▶ **SELECTED PASSAGE**
Coleridge-Taylor (he adopted the hyphen in the 1890s) was a small man, with tiny fingers that would have made a successful instrumental career unlikely. His obvious African descent attracted attention (W. Wallis, a local artist, painted his portrait in 1881), and he was noticed by a silk merchant and army volunteer, Colonel Herbert Walters, who encouraged him in church choral music and in 1890 sponsored him at the Royal College of Music. This patronage (the first biography of the composer was dedicated to Walters, 'to whom the world owes the discovery of Coleridge-Taylor') led commentators to ignore the early music lessons and drew attention away from his unorthodox family. His family had little of the respectability so important in Victorian society, and this, along with his African descent, profoundly affected Coleridge-Taylor. He won a violin scholarship to the Royal College of Music for four years, but changed to study composition under Charles Villiers Stanford. His works were presented at college concerts, attracting the attention of August Jaeger, whose employer, Novello, published Coleridge-Taylor's five anthems in 1892. Jaeger reported his progress in the press, and became a formative influence. Jaeger and Edward Elgar recommended the Three Choirs festival to commission the ballade in A minor, which was performed in September 1898. Two months later 'Hiawatha's Wedding Feast' was premièred in London; these early successes encouraged Coleridge-Taylor to become a professional composer. On 30 December 1899 he married Jessie Sarah Fleetwood Walmisley (1869–1962), daughter of Walter Milbanke Walmisley, stockbroker, and a distant relative of the composer Thomas Attwood Walmisley. They had a son, Hiawatha (1900–1980), and a daughter, Gwendolen (later Avril) [see Taylor, Avril Coleridge-], who were both to have musical careers.

▶ **INPUT RECORDS**
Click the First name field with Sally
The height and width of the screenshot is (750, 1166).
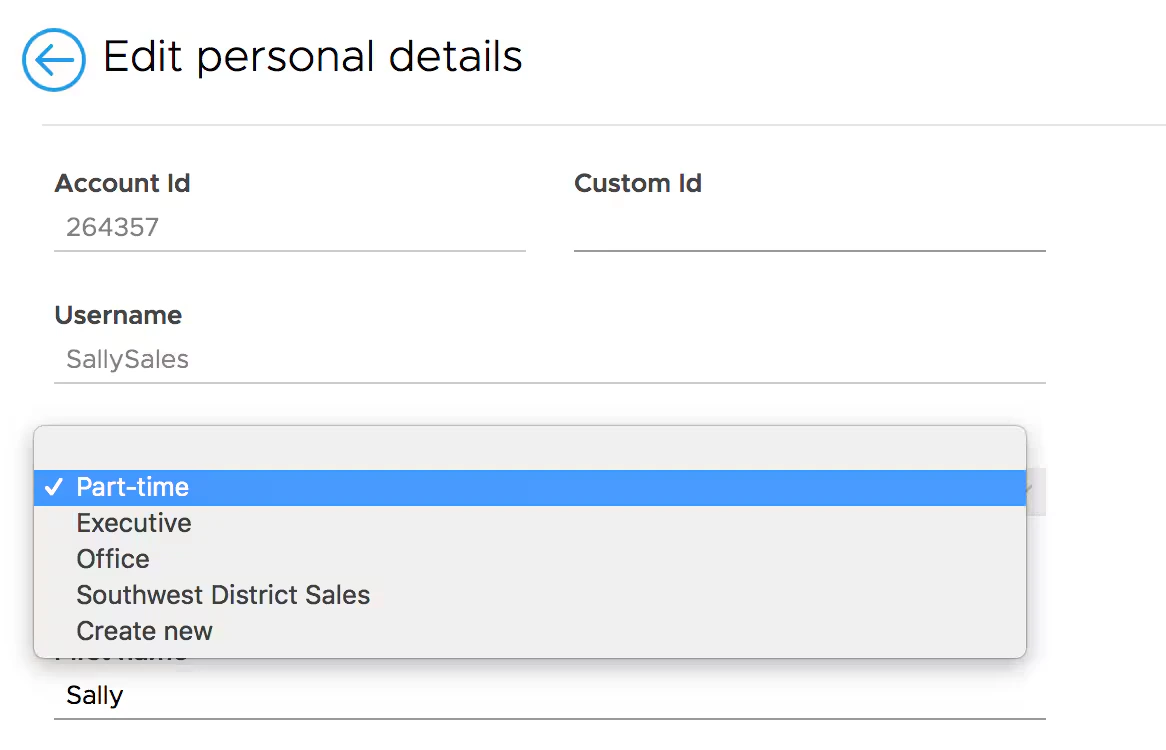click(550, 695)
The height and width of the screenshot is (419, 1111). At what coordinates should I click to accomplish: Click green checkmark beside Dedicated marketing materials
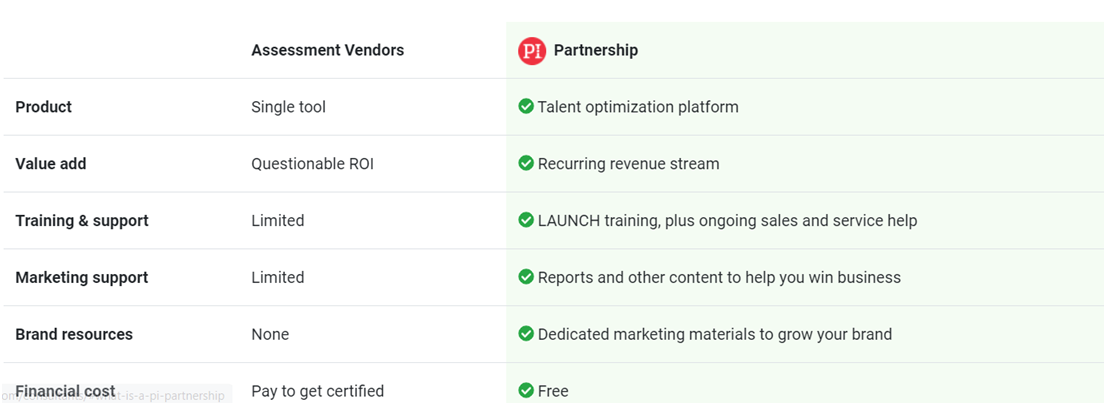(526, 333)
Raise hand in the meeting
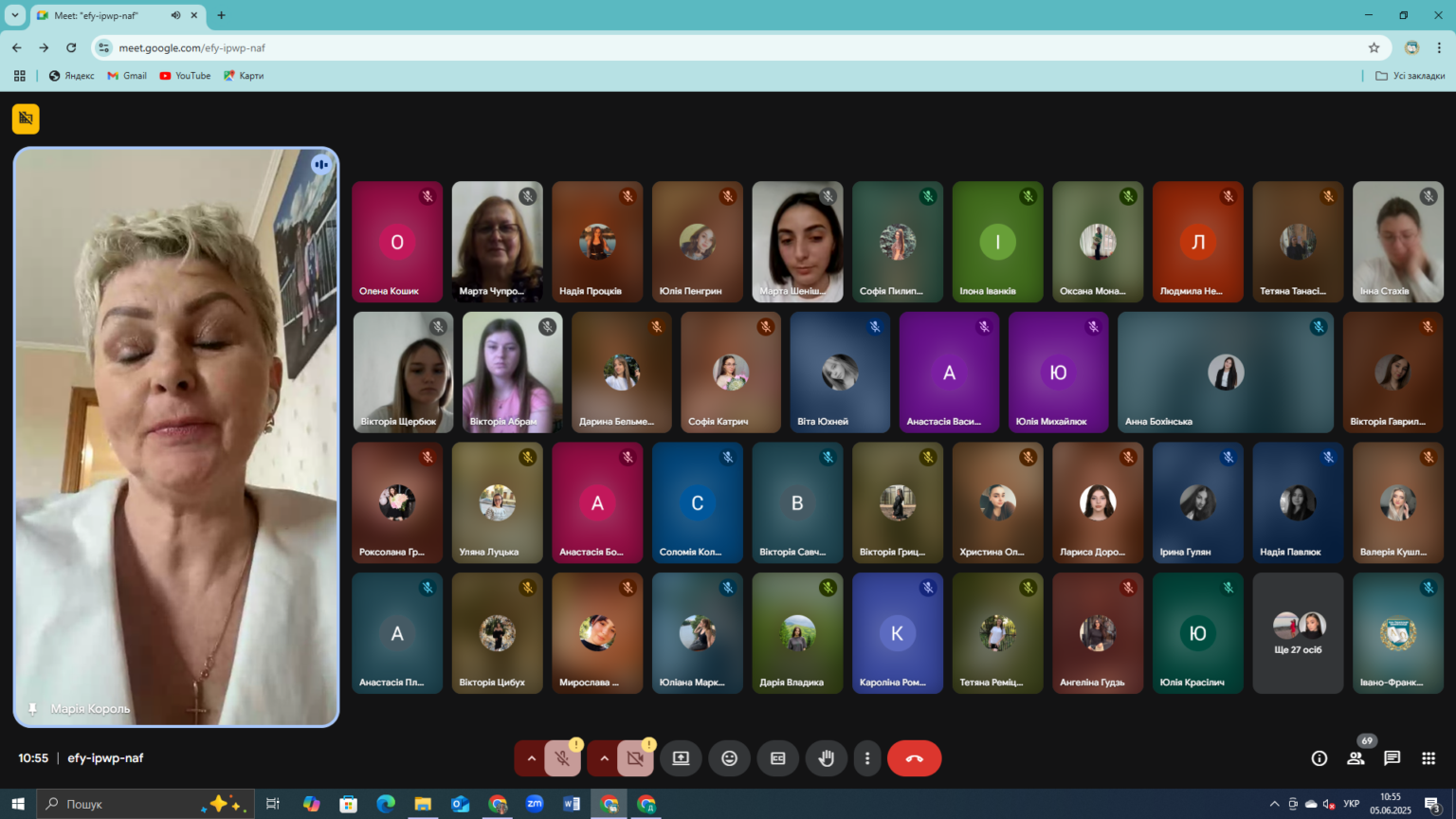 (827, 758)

▶ **WHAT TO DO**
a - List every composition by Coleridge-Taylor that the passage on his early career mentions.
b - How many lines of the entries contain the word "height", with case counting? Reply with the number only.

▶ **REPLIES**
a -
- the five anthems published by Novello in 1892
- the ballade in A minor
- 'Hiawatha's Wedding Feast'

b - 2